Does Your City or Town have an Up-to Date Climate Action and Hazard Mitigation Plan?
It is an important question that most residents and business owners probably don’t know to ask. Yet some day, in the not-to-distant future, it could rank up there with the quality of the public-school system and city services.
A viable climate action plan reflects a municipality’s interest in its citizens' long-term well-being while acknowledging its interconnectedness to surrounding communities and its role in combatting climate change. It will include a greenhouse gas baseline and a plan with milestones to reduce that inventory to below critical thresholds. It should also include an assessment of climate-related threats. Those threats should tie into a “hazard mitigation” plan that reflects a community’s level of preparedness in the event of a disaster... that may be a direct consequence of or aggravated by climate change.
How well can your town’s infrastructure and services absorb an “disruptive event”? How quickly and effectively can its services respond to resulting emergency situations? What is the timeframe for full recovery from the event? The answers to these questions ultimately translate into lives, livelihood, and money. (Visit chart in philosophy tab for more details) Better prepared communities should have critical infrastructure redundancy (or back up), designated assembly points, communication protocols and predesignated resilience centers with emergency supplies. They should also have arrangements with nearby towns to assist and cooperating in recovery efforts. The list of preparations can go on. Done wisely with an eye towards also streamlining operations, increasing efficiency, enhancing sustainability, and cultivating natural resources under normal conditions, the investment in preparedness can pay dividends to the towns many times over.
The value of a well-stocked library, eye-catching town hall or state-of-the art school buildings with excellent teachers is diminished if a town is vulnerable to a prolonged recovery period from a disaster. In such cases, even after services are fully restored – the long ensuing tail of finger pointing, lawsuits and distrust can detract further from available resources and undermine the very fabric of a town character. Consider tropical storm Isaias’s enduring impact on many of the towns of the southeastern Connecticut. Furthermore, cities and towns without viable, state approved hazard mitigation plans are not eligible for FEMA matching fund programs, such as the recently established Building Resilient Infrastructure and Communities (BRIC) program. This program makes hazard mitigation projects once considered out of reach, very affordable. It’s a carrot & stick requirement for something that should be integral to a municipality's mandate. Yet towns and cities of all shapes and sizes fail to produce or keep up to date such plans. To find out if your city or town has an approved hazard mitigation plan, visit FEMA’s interactive map.

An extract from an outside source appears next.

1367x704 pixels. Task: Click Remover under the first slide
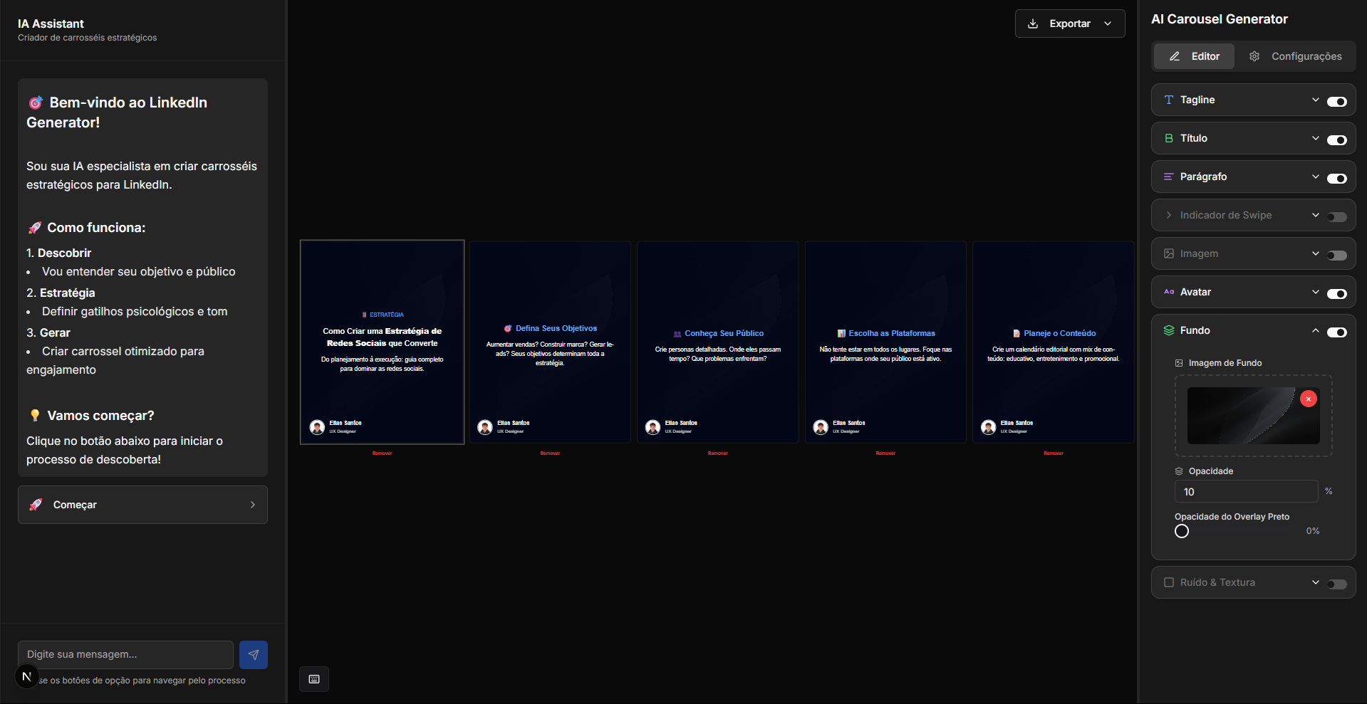382,453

FEMA Map Excerpt: Towns shaded in grey have never presented a Hazard Mitigation plan for State or Federal Approval. Plans in yellow shaded towns have expired.
Municipal residents and businesses should recognize that a lack of readiness can have adverse impact on their livelihood and well-being, even without ever having to experience an "event". Ultimately, in the face of more frequent and severe events, the value of real estate and insurance costs will reflect the increased risk and costs associated with the vulnerabilities of inadequate preparation. Foresighted residents and town leaders should urge their local government and institutions to immediately embark on constructive measures that enhance sustainability, make meaningful progress against climate goals, AND prepare for possible climate related disasters. With creativity, thoughtfulness and a modest tolerance for "baby step" risks, such early endeavors will prove of great economic and societal value to its community for generations to come.